05. Psychic

162 112 59
                                    

Nadine membenamkan kepala pada lipatan lengannya

Ups! Gambar ini tidak mengikuti Pedoman Konten kami. Untuk melanjutkan publikasi, hapuslah gambar ini atau unggah gambar lain.


Nadine membenamkan kepala pada lipatan lengannya. Menghadap ke samping kiri namun tidak mendapati sahabatnya di sana. Ya, Dima tidak masuk hari ini dengan alasan demam karena berusaha mempertahankan acara mogok makan.

Pagi-pagi sekali Dima mengiriminya pesan jika ia tidak masuk hari ini. Ia masih tidak habis pikir dengan gadis itu, bisa-bisanya seharian tidak makan. Orang normal mana yang tidak jatuh sakit.

Rencananya pulang sekolah nanti ia akan menengok gadis itu. Sungguh, ia tidak bisa tenang jika belum melihat keadaannya secara langsung.

"Guys, pumpung Pak Bambang dateng telat gimana kalo kita nyusun rencana buat study tour besok," celetuk seseorang dari arah pintu, sepertinya ia baru saja dari ruang guru. Terlihat ada beberapa lembar kertas yang entah berisi apa di tangannya. Dia adalah Ara, ketua kelas 11 MIPA 2.

Sontak semua setuju, namun tidak dengan Nadine yang menegakkan badannya sembari mengulas senyum getir. Pembahasan yang sama sekali tidak ia harapkan.

"Gih, mulai aja!" ucap seorang gadis dari tempatnya duduk.

"Oke, gue susun kelompoknya dulu, ya," Ara mulai menuliskan nama-nama teman sekelasnya di papan berwarna putih itu.

Semua menyimak dengan serius mengingat bagaimana pentingnya acara yang akan di mulai besok pagi itu. Nadine hanya bergeming di tempat, ingin hati ia keluar untuk menghindari pembahasan ini. Namun ia tetap setia duduk manis di sana, walaupun jika dilewatkan tidak apa-apa.

"Oh iya, semua ikut, kan?"

Nadine kembali meradang, telinganya tidak salah dengar. Pertanyaan itu memang hanya spontanitas saja namun sayang, Nadine menangkapnya terlalu dalam.

Ia bimbang antara mengangkat tangan atau tidak. Pasalnya, setiap agenda ini diadakan ia tidak pernah absen untuk tidak ikut acara ini. Apa teman-temannya melupakan satu fakta tersebut.

"Gue nggak ikut," jawab Nadine, ia mengangkat tangannya rendah.

Nadine bersuara layaknya sebuah instruksi sakral hingga membuat semua orang berhasil bungkam.

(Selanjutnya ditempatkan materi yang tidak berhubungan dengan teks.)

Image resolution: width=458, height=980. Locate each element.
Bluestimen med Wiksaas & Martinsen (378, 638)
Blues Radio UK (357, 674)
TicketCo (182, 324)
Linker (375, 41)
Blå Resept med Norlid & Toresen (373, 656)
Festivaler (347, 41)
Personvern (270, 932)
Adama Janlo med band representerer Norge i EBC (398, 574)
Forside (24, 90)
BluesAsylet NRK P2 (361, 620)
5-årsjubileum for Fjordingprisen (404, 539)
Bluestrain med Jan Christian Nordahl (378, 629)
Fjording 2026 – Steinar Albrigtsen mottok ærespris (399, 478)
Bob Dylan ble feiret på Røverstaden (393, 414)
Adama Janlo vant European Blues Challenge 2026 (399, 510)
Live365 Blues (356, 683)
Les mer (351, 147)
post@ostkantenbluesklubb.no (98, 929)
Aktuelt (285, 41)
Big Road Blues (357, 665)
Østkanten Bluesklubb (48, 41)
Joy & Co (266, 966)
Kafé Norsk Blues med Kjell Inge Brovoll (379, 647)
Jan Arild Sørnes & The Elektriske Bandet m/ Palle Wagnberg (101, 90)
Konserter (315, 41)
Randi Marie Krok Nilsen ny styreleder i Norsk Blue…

Detik berikutnya bisikan-bisikan pun terdengar. Dari tempatnya duduk ia merasa asing. Semua orang memperhatikannya namun, ia berusaha tetap tenang. Hatinya bergejolak ingin sekali menghentikan berbagai spekulasi yang berada di kepala mereka.

"Kok nggak ikut sih, Dine, lo kan pinter,"

Ia masih terdiam. "Nggak semua orang pinter bisa dapet segalanya," batinnya memberontak.

"Sekali-kali ikut lah, Dine. Masa setiap tahun cuma dua kali nggak bisa,"

Terdengar biasa saja namun, sangat menusuk di hati kecil gadis itu. Ia mengalihkan pandangan berusaha keras untuk tetap tegar.

"Lo nggak cape, ya, buat makalah dan cari referensi terus?" cetus seorang gadis berbadan agak gemuk itu. Ia menatap Nadine sinis.

Memang sebegitu pentingnya acara study tour ini, selain karena tujuan wisata mereka juga di haruskan untuk membuat laporan. Sementara Nadine sudah hampir ketiga kalinya membuat laporan tanpa objek langsung. Ia hanya mengambil sebagian informasi dari laman internet saja.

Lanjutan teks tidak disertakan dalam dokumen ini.